| WHAT IS EXPECTED |
Continue the passage below on why artillery and small arms don't use APFSDS rounds, picking up after its last sentence.

| GIVEN PASSAGE |
--- START ---

They can be used for non-tank guns. They’re common in shotguns and used to be the mainstay in muskets.

The main reasons for artillery and small arms not using APFSDS rounds that I can see:

  1. Adding sabot and fins increases cost and complexity. Not a big deal with a 4-8 million dollar tank shooting at other tanks during the highest intensity part of the war.

  2. It reduces the diameter of the projectile. APFSDS rounds are chiefly designed to penetrate the very best armor, not make a big holes in easily penetrated squishy meat or carry a large explosive payload. Reducing projectile diameter is not that big a deal with APFSDS rounds and might be desirable even if rifling were used instead of fins.

  3. To really make use of a smoothbore barrel’s higher velocity potential, you need a lot of propellant and an awfully long barrel. All that propellant tends to make the barrel wear out quickly, some Abrams rounds will wear out the barrel in about 50 shots ( Rheinmetall Rh-120 - Wikipedia) . Replacing the barrel isn’t a big problem when a good portion of those shots have destroyed tanks and you need to rearm, refuel and rest anyway. But it’s unacceptable with small arms.

--- END ---

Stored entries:
--- START ---

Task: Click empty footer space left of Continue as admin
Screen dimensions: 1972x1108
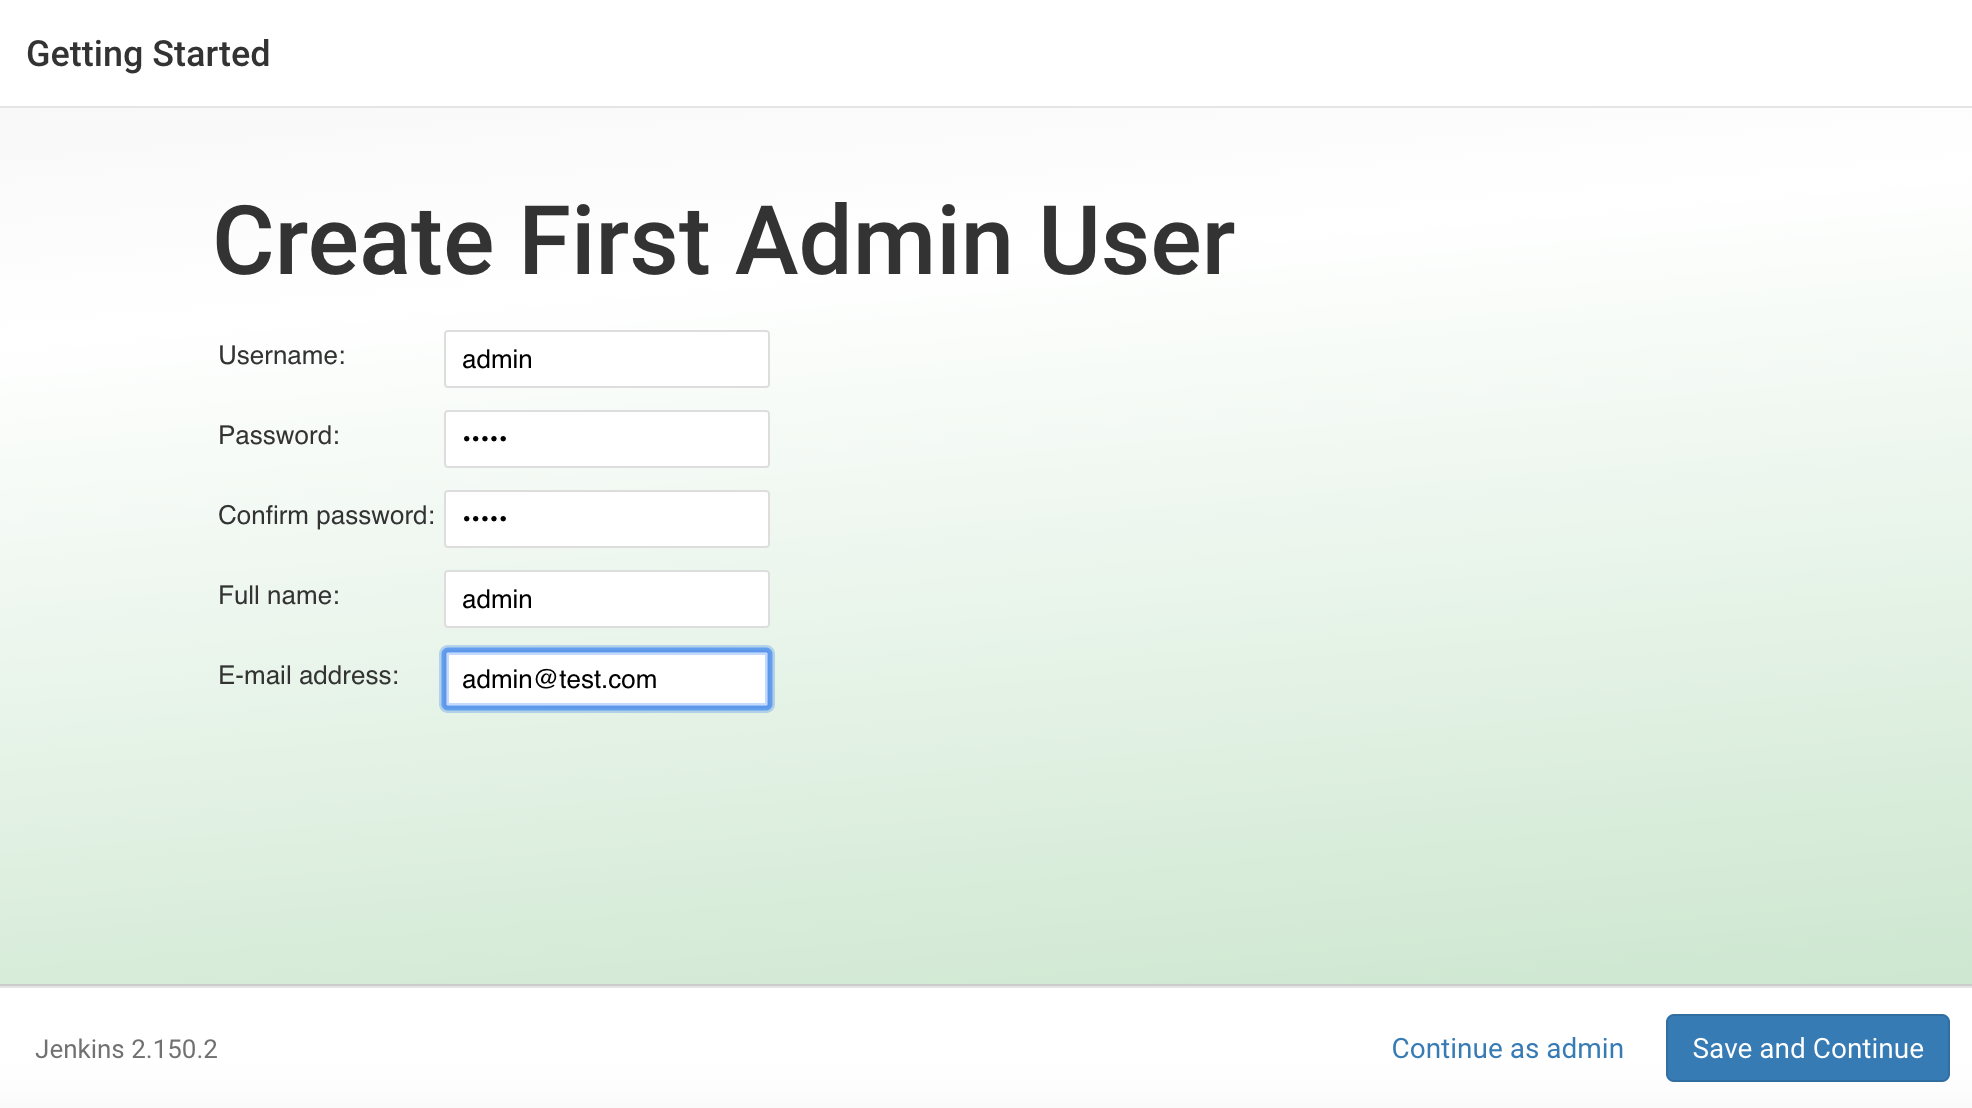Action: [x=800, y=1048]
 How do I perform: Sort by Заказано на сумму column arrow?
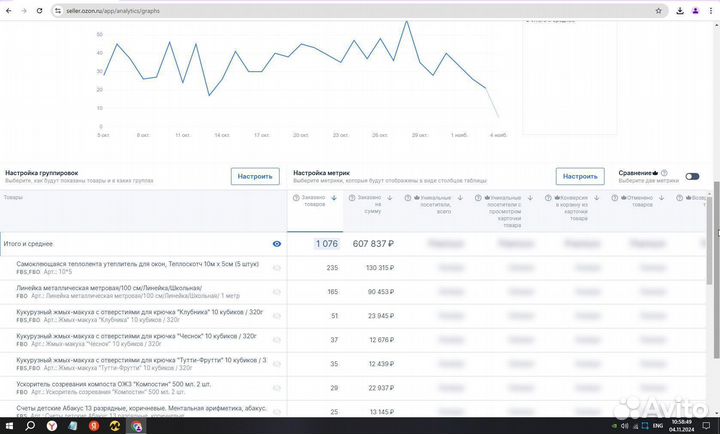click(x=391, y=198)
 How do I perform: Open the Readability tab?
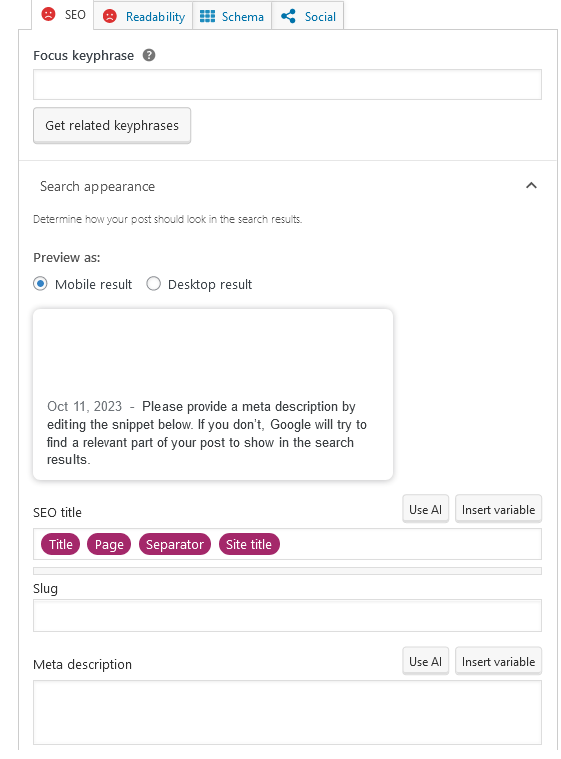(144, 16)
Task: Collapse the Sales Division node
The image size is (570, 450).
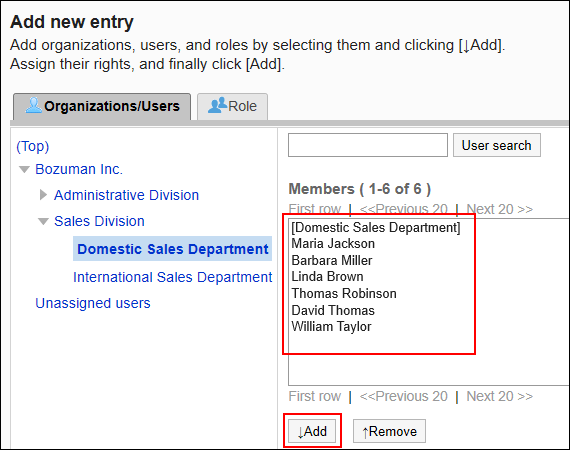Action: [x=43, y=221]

--- END ---

| RESPONSE FOR THIS EXERCISE |
The high velocity wouldn’t be all that much use for artillery since kinetic energy* doesn’t matter to artillery; range is about ballistic coefficient and momentum* and effect is about payload. Also, since arty rounds need to travel much further than tank rounds or small arms projectiles, they’re exposed to air resistance for a lot longer and air resistance goes up at the square of velocity.

  • Both momentum and kinetic energy are influenced by velocity but it’s more much important for kinetic energy.

These folks are working on it. It’s a laser guided dart-like round fired from a smooth bore handgun sized weapon. It is guided by microprocessor controlled fins. They claim that their prototypes prove not only that it works but that it can be done for a reasonable cost.

They are still working out some engineering issues (in other words it doesn’t work very well, if at all) and they are looking for a private sector partner (they need money). But it’s interesting, IMHO.

Don’t let Gene Simmons hear about this!

Challenger 2 is being switched to a smoothbore gun for better compatibility with the Abrams and Leopard/2 (and because the British production lines for rifled rounds were shut down years ago). The Leclerc has always had a smoothbore gun.

Actually from what I gather, the thing is that the spin from a rifled barrel messes up the accuracy of discarding sabot rounds versus fin-stabilized ones.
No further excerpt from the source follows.